***** DATA FOR THIS EXERCISE *****
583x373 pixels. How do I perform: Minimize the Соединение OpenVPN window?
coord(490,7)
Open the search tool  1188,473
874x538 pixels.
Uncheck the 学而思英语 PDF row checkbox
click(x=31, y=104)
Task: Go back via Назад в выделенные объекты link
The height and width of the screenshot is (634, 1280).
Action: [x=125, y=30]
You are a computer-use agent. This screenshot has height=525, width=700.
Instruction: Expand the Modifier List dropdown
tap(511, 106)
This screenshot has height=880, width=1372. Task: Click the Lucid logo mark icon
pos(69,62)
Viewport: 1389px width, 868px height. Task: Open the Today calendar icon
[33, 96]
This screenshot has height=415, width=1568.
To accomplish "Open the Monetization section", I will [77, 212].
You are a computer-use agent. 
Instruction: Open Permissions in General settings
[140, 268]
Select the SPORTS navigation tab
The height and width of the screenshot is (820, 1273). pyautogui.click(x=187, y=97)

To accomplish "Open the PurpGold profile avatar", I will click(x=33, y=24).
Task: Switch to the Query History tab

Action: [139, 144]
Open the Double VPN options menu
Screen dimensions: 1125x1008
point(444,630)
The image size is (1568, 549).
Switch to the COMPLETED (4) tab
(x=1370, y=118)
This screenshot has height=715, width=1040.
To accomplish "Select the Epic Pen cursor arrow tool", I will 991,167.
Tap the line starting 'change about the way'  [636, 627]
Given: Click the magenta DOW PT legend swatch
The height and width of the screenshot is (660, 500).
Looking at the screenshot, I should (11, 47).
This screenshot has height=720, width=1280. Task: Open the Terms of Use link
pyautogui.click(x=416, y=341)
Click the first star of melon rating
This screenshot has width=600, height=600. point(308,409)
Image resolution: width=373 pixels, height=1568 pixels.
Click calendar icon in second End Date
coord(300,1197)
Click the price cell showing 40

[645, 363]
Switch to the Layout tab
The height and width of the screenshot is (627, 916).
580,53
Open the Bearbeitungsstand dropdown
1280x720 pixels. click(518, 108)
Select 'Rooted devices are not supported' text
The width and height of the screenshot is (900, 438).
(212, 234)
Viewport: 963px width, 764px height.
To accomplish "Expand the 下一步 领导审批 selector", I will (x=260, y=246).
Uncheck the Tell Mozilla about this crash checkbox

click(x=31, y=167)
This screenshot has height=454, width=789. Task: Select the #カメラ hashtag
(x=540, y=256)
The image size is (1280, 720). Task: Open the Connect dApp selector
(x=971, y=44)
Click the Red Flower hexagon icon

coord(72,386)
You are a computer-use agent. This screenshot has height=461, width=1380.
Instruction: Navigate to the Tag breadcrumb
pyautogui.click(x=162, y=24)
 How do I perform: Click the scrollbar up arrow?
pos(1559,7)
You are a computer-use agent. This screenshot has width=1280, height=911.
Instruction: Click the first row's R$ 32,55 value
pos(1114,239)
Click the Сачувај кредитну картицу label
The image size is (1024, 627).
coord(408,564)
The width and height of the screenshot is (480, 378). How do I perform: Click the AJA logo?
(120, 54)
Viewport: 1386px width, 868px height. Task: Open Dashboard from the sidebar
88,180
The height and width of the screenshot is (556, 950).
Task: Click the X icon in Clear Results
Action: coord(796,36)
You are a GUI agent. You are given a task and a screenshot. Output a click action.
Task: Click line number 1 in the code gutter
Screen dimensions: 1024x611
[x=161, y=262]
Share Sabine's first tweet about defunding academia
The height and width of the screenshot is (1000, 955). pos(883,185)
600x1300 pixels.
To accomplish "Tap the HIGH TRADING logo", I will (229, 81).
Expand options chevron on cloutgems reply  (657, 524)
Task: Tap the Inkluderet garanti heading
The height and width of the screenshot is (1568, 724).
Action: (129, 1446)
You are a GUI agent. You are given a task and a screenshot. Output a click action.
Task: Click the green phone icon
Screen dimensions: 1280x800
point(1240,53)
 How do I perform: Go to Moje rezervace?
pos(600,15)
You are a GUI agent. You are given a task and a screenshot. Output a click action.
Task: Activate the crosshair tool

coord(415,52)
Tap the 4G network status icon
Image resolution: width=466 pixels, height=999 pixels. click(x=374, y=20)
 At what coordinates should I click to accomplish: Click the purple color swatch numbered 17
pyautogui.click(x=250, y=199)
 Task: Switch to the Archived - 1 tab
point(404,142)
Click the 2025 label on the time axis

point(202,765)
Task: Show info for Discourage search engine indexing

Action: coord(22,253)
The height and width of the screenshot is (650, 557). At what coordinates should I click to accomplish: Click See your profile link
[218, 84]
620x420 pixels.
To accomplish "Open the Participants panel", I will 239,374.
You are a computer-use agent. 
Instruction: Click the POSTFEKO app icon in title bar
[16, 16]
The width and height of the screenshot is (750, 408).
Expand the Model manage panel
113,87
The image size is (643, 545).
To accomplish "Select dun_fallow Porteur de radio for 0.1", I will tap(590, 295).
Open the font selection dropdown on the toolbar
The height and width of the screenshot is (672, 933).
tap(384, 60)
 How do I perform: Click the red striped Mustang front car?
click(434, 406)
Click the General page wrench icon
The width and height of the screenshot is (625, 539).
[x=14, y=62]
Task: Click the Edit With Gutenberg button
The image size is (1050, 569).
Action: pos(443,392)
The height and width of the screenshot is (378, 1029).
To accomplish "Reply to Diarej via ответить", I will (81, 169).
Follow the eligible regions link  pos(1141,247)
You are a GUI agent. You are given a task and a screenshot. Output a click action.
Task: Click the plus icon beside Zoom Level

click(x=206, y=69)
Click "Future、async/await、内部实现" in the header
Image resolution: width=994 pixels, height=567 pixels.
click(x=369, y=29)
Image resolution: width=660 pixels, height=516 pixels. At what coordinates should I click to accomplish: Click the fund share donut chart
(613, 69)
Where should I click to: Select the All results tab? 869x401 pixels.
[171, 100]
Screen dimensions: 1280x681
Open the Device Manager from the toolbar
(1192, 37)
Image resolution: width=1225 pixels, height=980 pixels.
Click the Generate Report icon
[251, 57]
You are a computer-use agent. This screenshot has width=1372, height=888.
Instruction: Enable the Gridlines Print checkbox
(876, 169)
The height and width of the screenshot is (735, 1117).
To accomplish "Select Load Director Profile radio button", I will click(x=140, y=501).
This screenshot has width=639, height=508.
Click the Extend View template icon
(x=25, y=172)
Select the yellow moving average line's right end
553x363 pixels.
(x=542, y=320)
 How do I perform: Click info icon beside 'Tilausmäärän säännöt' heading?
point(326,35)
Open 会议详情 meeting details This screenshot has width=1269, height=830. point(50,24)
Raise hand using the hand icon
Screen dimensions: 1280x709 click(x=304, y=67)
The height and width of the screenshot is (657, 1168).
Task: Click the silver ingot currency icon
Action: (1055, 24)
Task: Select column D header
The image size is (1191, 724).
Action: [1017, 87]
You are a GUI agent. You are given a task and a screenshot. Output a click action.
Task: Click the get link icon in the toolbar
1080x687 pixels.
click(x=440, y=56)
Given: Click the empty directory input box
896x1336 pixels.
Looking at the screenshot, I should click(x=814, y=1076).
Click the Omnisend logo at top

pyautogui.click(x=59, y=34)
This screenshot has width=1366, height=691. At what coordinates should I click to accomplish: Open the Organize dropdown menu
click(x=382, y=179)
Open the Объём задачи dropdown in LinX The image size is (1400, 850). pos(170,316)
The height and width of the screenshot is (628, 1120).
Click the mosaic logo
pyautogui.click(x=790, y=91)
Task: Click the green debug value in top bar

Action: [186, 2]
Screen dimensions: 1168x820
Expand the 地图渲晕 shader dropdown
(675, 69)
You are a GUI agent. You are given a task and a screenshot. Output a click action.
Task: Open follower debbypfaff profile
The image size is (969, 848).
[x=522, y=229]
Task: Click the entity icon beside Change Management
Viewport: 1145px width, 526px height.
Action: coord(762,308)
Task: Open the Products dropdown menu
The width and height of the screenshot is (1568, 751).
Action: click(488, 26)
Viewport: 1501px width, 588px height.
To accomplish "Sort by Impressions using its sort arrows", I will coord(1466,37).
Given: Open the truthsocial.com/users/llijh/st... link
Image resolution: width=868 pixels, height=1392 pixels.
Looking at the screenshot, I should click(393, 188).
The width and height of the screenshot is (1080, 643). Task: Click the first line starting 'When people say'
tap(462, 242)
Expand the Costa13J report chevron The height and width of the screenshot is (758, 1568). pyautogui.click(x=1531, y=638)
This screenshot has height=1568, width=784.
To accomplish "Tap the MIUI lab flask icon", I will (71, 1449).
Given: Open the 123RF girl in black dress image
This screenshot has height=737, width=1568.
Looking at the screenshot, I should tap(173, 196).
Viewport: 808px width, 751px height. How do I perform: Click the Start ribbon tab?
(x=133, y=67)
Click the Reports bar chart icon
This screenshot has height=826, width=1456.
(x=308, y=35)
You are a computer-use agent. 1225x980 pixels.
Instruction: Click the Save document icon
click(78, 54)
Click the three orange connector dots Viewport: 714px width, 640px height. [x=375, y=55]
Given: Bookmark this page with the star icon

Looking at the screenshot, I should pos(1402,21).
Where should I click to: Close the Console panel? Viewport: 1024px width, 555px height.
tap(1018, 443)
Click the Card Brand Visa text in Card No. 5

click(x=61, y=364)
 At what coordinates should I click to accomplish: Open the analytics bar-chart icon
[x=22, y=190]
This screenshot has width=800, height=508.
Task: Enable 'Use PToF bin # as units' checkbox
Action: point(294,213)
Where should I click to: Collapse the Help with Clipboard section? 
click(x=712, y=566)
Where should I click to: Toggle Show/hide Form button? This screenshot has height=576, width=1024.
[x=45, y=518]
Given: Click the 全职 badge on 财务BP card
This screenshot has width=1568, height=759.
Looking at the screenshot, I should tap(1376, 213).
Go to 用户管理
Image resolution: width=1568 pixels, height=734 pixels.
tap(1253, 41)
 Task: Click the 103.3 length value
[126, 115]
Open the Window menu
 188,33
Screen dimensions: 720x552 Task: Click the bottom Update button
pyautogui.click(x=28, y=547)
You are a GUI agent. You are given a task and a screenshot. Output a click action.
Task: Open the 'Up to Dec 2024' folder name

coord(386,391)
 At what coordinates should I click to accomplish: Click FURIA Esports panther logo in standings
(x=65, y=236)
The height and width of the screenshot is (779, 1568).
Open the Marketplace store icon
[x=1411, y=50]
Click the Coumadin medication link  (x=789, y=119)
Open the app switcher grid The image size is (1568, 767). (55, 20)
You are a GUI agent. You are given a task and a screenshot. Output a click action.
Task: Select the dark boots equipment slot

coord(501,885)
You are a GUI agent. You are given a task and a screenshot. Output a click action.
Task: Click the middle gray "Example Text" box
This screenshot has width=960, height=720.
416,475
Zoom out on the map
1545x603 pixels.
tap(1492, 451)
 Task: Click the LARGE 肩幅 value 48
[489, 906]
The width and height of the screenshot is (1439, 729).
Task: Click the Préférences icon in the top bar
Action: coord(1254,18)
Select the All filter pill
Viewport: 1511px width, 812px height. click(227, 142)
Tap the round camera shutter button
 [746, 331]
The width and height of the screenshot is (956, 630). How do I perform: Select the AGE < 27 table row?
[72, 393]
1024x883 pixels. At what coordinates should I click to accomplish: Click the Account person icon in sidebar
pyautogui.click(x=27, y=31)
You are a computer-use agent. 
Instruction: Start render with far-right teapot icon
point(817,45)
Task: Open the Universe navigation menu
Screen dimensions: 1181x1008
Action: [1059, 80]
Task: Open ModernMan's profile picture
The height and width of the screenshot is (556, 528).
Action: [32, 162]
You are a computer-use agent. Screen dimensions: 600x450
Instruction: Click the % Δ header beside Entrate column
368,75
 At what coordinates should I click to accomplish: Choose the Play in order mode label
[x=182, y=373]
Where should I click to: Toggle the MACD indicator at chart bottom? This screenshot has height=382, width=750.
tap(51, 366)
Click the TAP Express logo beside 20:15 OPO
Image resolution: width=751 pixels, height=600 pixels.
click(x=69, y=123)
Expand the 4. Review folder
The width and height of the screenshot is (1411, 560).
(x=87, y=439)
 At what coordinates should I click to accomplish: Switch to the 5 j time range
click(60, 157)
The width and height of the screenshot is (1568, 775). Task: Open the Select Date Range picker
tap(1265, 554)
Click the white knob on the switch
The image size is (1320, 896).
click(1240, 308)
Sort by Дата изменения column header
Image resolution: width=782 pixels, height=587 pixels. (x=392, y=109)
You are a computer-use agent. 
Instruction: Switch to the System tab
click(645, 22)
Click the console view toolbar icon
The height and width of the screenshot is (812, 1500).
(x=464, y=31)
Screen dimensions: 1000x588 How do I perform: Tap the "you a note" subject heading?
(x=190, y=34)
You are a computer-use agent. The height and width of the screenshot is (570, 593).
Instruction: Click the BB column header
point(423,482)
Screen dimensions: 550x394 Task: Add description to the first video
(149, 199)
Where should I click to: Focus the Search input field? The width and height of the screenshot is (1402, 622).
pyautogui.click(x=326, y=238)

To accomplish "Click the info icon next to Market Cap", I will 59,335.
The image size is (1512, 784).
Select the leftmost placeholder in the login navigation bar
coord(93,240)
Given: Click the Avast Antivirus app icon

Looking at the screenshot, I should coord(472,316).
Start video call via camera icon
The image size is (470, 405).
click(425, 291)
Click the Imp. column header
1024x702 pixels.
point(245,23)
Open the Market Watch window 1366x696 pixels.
*****
▸ **YOUR ASSIGNMENT**
Report only how many lines in the entries above contain the string "chevron".

▸ **COMPLETED EXERCISE**
2